Persecution and apostasy: two tough challenges
Archbishop Charles Chaput pulled no punches in an October 19 address to a symposium at Notre Dame. In fact the archbishop actually spoke about punching, reminding his audience that “we can’t overlook the fact that the flesh and blood model for our Church—Mary as mater et magistra—is quite accomplished at punching the devil in the nose.”
If you’re getting the impression that Archbishop Chaput was in a fighting mood, you’re right. Moreover, he insisted that all Catholics have a duty to fight for the faith, and those who fail to do so are, well...:
Apostasy is an interesting word.
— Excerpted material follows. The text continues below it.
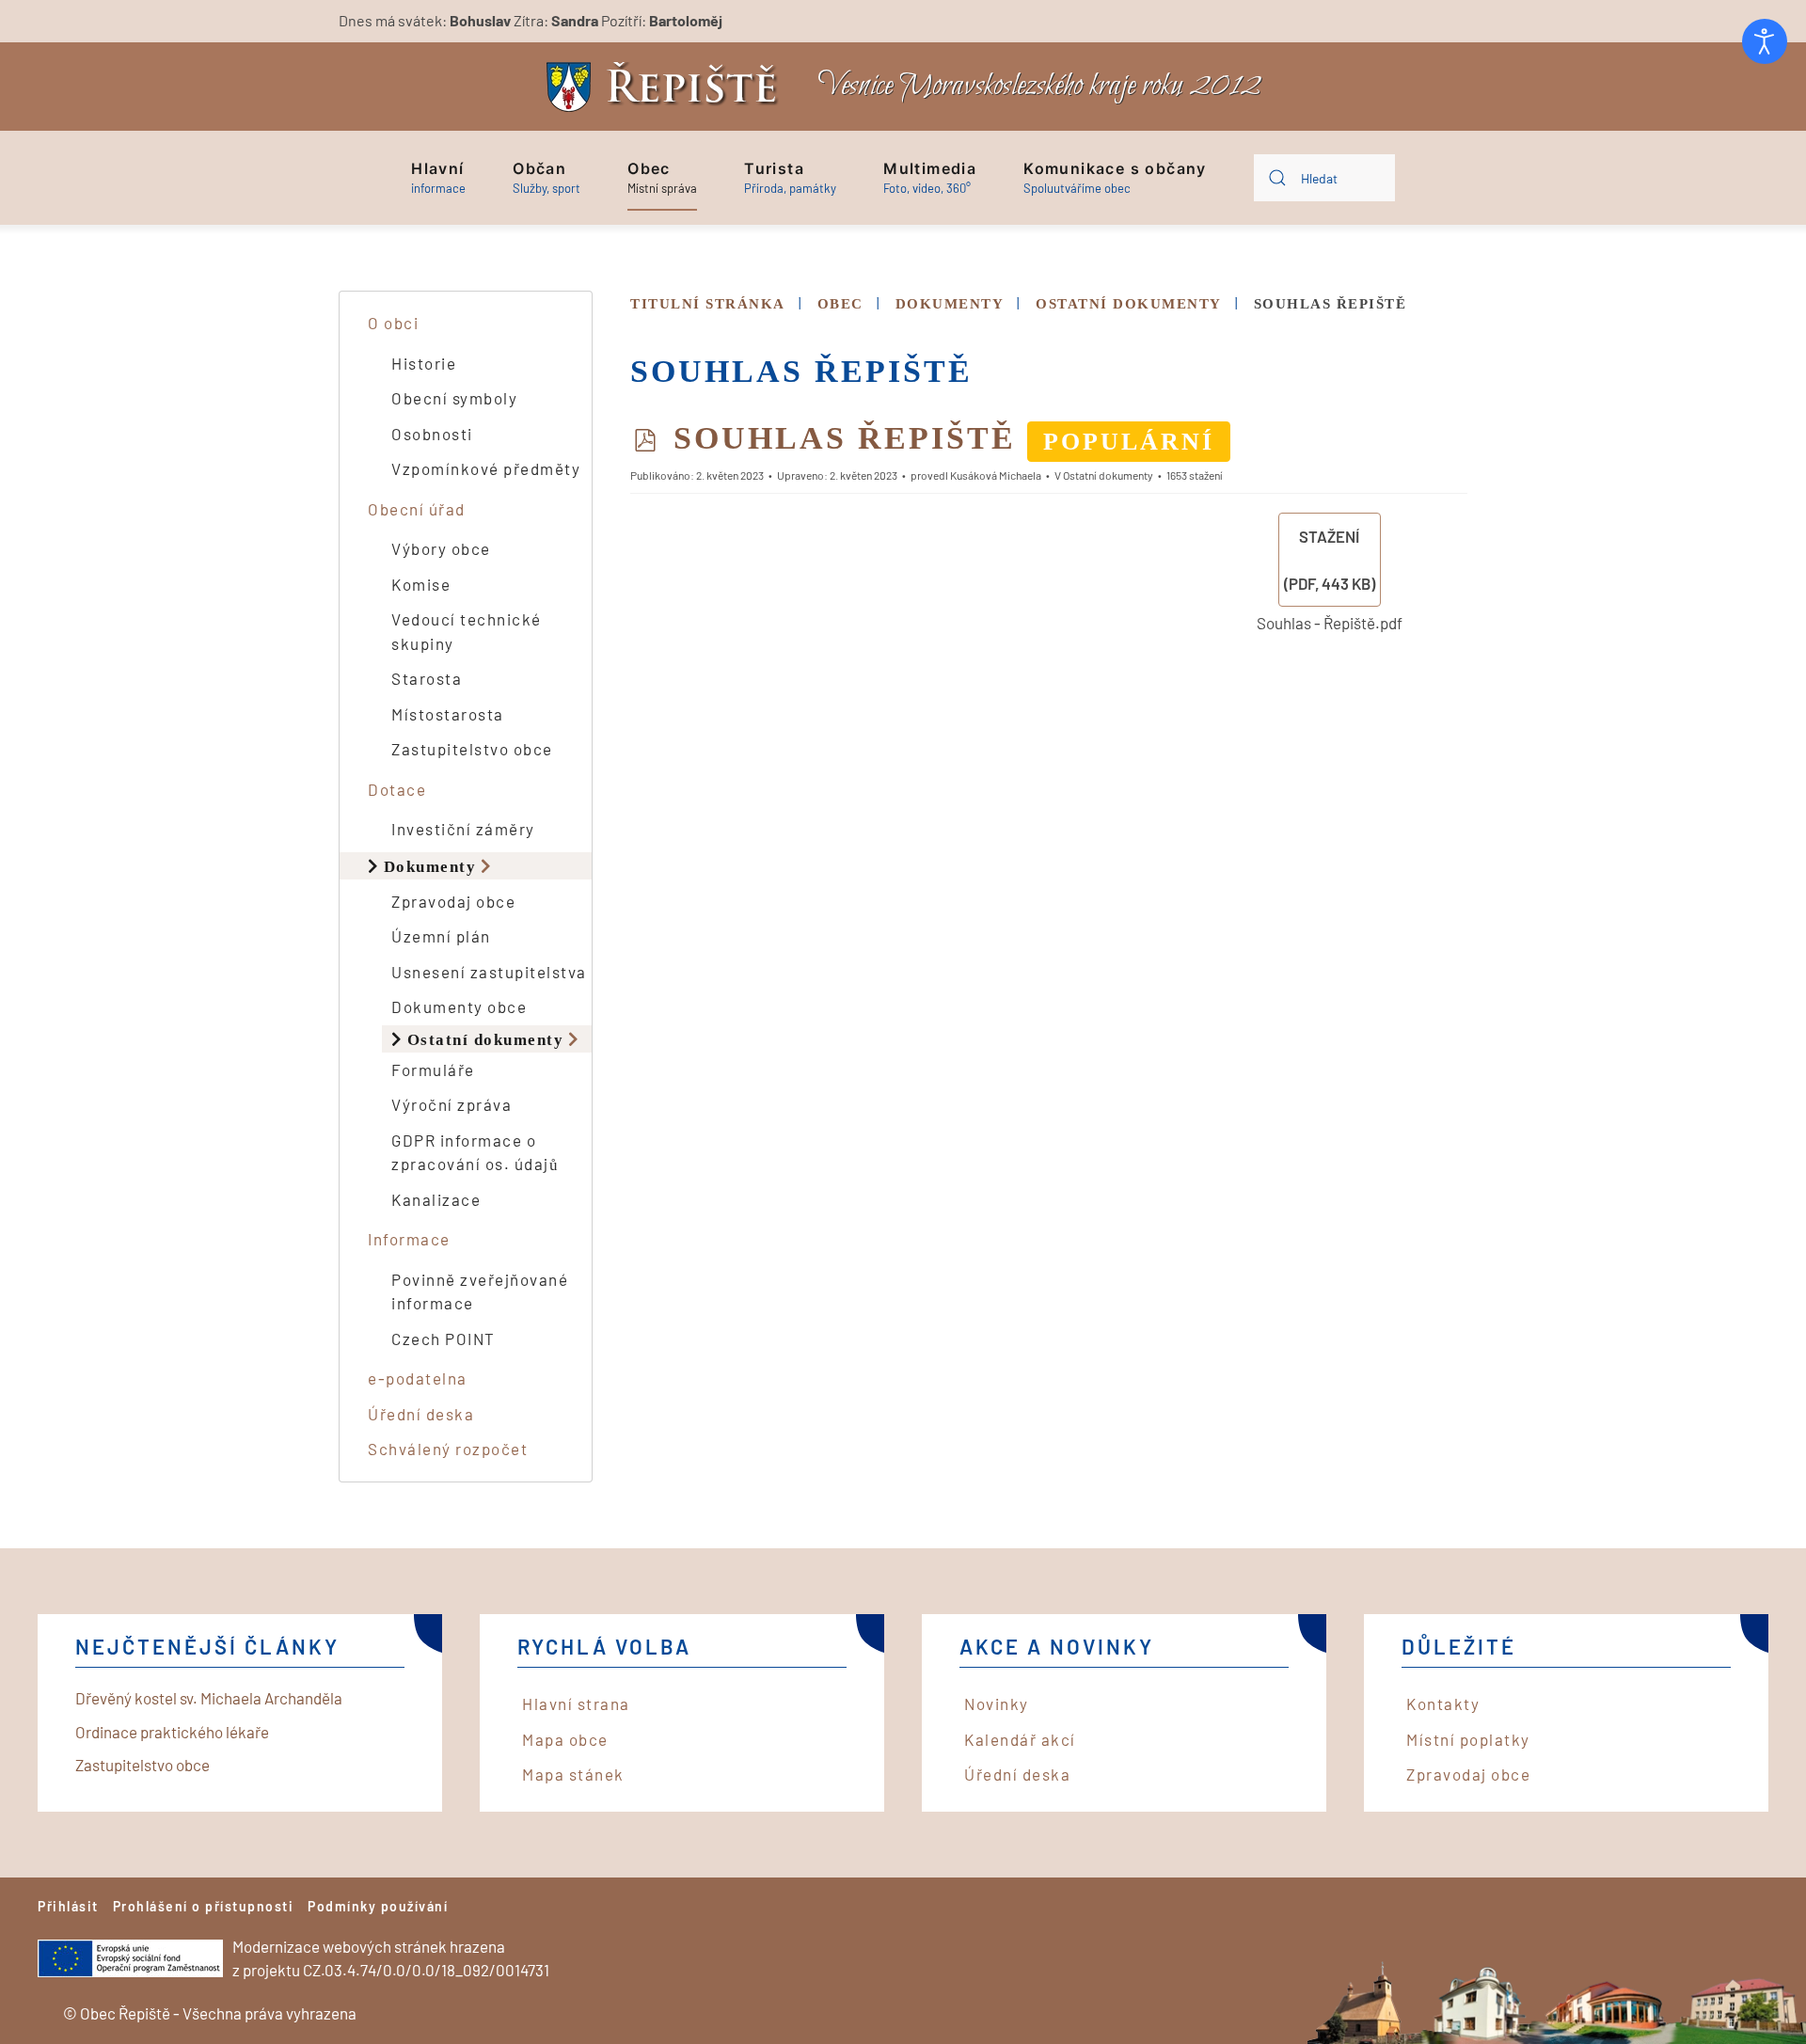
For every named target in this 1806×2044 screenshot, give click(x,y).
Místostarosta (447, 714)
It comes from the Greek verb apostanai—which means to revolt or desert; literally “to stand away from.” For Benedict, laypeople and priests don’t need to publicly renounce their baptism to be apostates. They simply need to be silent when their Catholic faith demands that they speak out; to be cowards when Jesus asks them to have courage; to “stand away” from the truth when they need to work for it and fight for it.
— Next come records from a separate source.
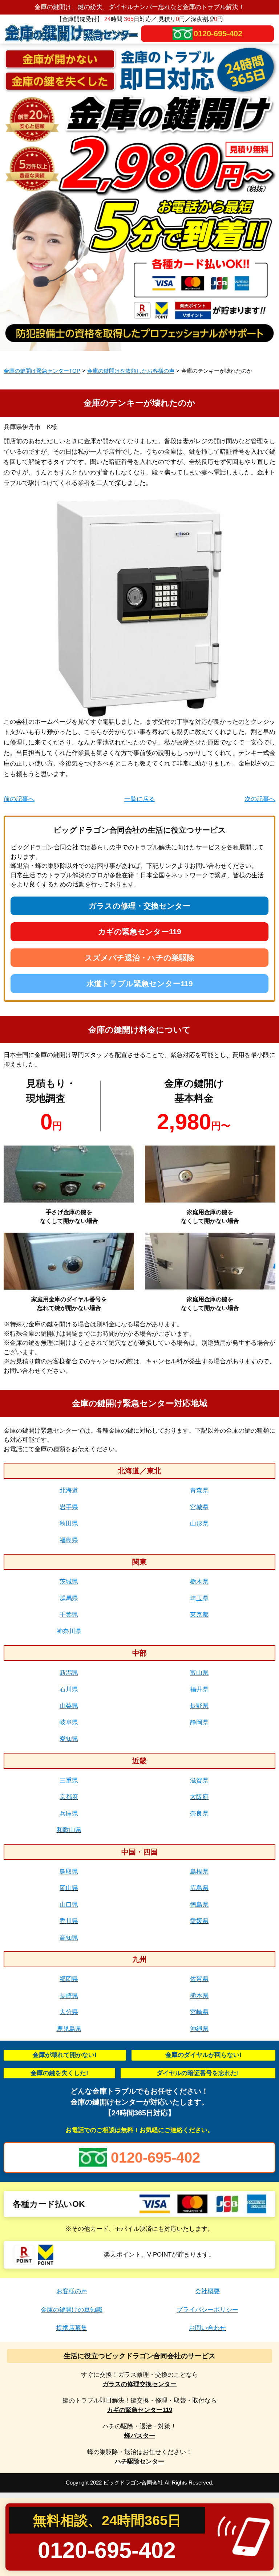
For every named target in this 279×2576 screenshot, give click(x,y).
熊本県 (199, 1995)
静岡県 (199, 1722)
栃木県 (199, 1581)
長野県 (199, 1705)
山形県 (199, 1523)
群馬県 (69, 1598)
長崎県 (69, 1995)
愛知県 (69, 1738)
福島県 (69, 1540)
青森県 (199, 1490)
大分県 (69, 2012)
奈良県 (199, 1813)
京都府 (69, 1796)
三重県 (69, 1780)
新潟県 (69, 1672)
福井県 (199, 1689)
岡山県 (69, 1888)
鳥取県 (69, 1871)
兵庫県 (69, 1813)
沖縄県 (199, 2028)
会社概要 (207, 2291)
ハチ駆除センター (139, 2461)
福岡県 (69, 1979)
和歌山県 (69, 1829)
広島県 (199, 1888)
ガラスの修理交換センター (139, 2384)
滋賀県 (199, 1780)
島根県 (199, 1871)
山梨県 (69, 1705)
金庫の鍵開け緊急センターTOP (42, 371)
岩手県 (69, 1507)
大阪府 (199, 1796)
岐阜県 (69, 1722)
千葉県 (69, 1614)
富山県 (199, 1672)
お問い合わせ (207, 2327)
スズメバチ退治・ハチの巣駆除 (139, 958)
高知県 (69, 1937)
Strong stuff, and well worth reading.
Coincidentally, the text of the archbishop’s address is reproduced on the Crisis magazine site today, side-by-side with an article by Anthony Esolen, with the title “What Will You Do When the Persecution Comes?“ If the fight is lost—and let’s face it, the outlook is not promising—and if our Church faces a new spasm of persecution, Esolen expects to see Catholics fall into four categories: the persecutors, the quislings, the avengers, and the soldiers. Those titles are fairly self-explanatory, and I’ll let you read Esolen’s essay for a full description of his taxonomy. Let me call attenton to just one observation that he makes about the final category: “The Soldier complains about his superiors not because they give him bad orders, but because they give him no orders at all.”
Exactly! In American today, we Christians are caught up in a battle for our culture—that is to say, a battle for our children. We didn’t choose this battle; we are not the aggressors. But it would be cowardly to back off the fight: a betrayal of our faith and of our families. Archbishop Chaput makes that argument with admirable clarity.
Unfortunately Archbishop Chaput is an exception. More often, when lay Catholics engage in the battle, we hear nothing from our “superiors,” the American bishops—or worse, we hear discouraging messages, complaints that we are being too strident.
After reading the two pieces on the Crisis page, I find myself wondering: In which of Esolen’s categories would the bishops place themselves? And how would they answer the archbishop’s indictment of those who “stand away” from a battle that must be fought?